Comments
VENN
Adm. pens. (age 18) at TRINITY, May 7, 1823. [Only] s. of Michael. B. [Aug. 29, 1805], at Lowestoft. School, Frenchay, Gloucs. ' Matric. Michs. 1823. Migrated to Trinity Hall, Nov. 1825; (Civil Law Classes, 1st Class, 1826-7). Re-adm. at Trinity, May 17, 1867; M.A. 1867. Adm. at the Inner Temple, Jan. 26, 1826. ' Matric. from Exeter College, Oxford, Dec. 3, 1829; B.A. (Oxford) 1831; M.A. (Oxford) 1835. One of the original members of the Apostles Club. Edited the Metropolitan Quarterly Magazine, 1825, and the London Literary Chronicle until 1830. Ord. deacon, 1834; priest, 1835. Chaplain of Guy's Hospital, London, 1836-46. Professor of Modern History and English Literature at King's College, London, 1840-6; and Professor of Ecclesiastical History, 1846-53. Boyle Lecturer and Warburton Lecturer, 1845. Chaplain of Lincoln's Inn, 1846-60. Helped to found Queen's College, London, 1848. Charges of heterodoxy brought against him in the Quarterly Review, 1851; cleared by a Committee of Enquiry, 1852, but asked to retire by the Council of King's College, after the publication of his Theological Essays, 1853. First Principal of the Working Men's College in Red Lion Square, London. P.C. of the Chapel of St Peter's, Vere Street, London, 1860-6. Knightbridge Professor of Moral Philosophy at Cambridge, 1866-72. V. of St Edward's, Cambridge, 1870-2. Cambridge Preacher at Whitehall, 1871. Married (1) 1837, Anna Barton (who died 1845), and (2) 1849, Georgiana, dau. of Francis Hare-Naylor.

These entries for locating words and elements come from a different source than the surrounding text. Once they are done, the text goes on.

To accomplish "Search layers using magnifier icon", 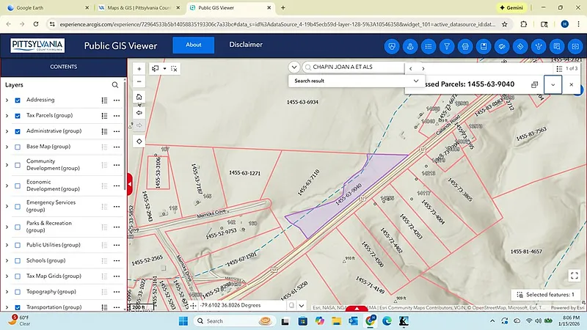I will tap(115, 85).
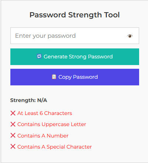Click the Password Strength Tool heading
This screenshot has height=163, width=148.
75,15
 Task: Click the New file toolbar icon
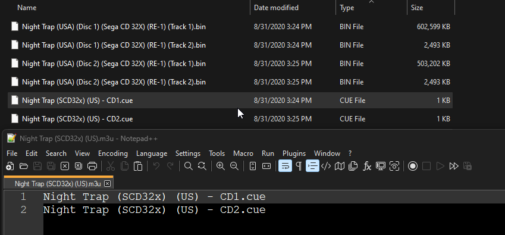(x=10, y=166)
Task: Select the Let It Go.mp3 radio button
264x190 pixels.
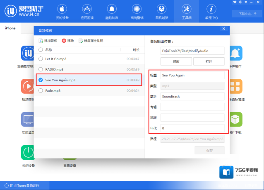Action: click(41, 59)
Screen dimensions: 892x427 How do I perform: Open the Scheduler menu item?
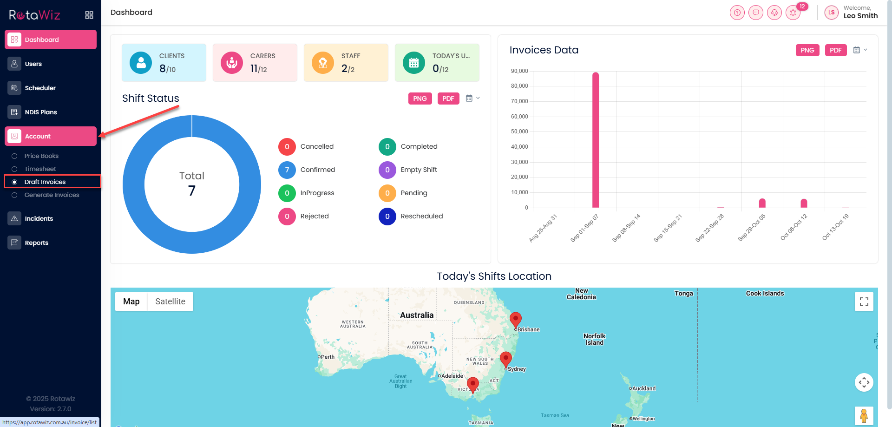click(x=40, y=88)
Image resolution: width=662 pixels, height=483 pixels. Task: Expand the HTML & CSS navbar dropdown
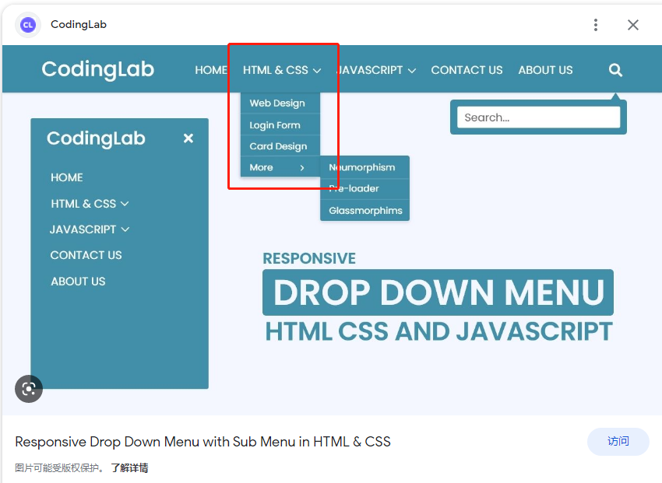(282, 69)

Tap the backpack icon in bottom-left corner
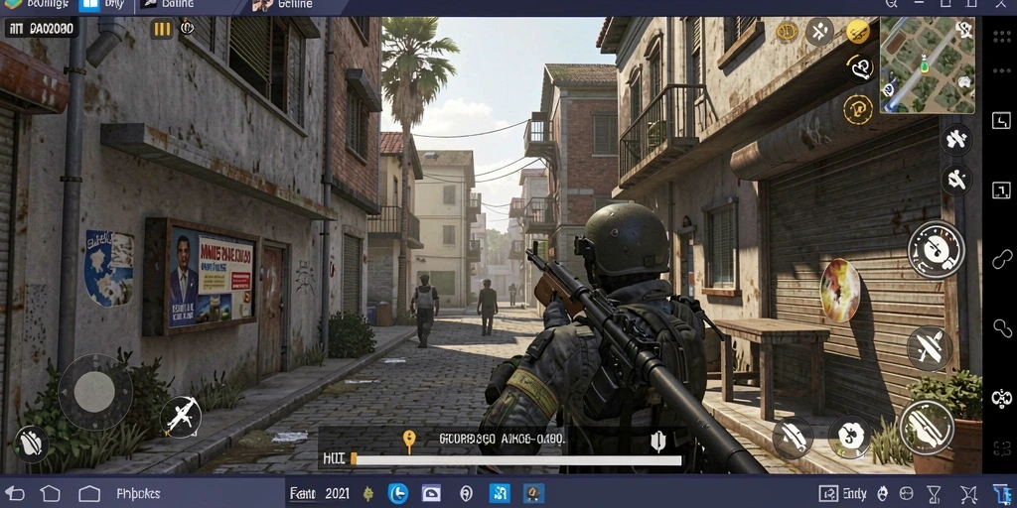click(31, 444)
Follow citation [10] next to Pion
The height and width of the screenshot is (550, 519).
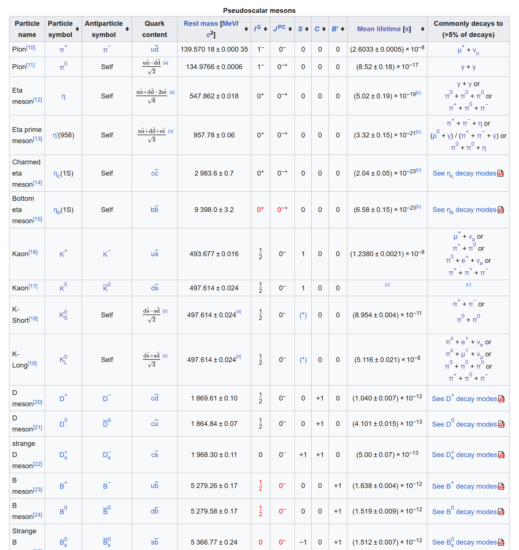pos(31,48)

Kingsley called him the most beautiful human soul' he had known; another friend described him as the most saintlike or if he dared use the words, the most Christlike individual he had ever known. Died Apr. 1, 1872; buried at Highgate. A bibliography of his very many writings, by G. J. Gray, was published in 1885. M.I. in St Edward's Church, Cambridge, and bust in University Library. Father of John F. (above). (Al. Oxon.; D.N.B., which calls him Frederick Denison only.)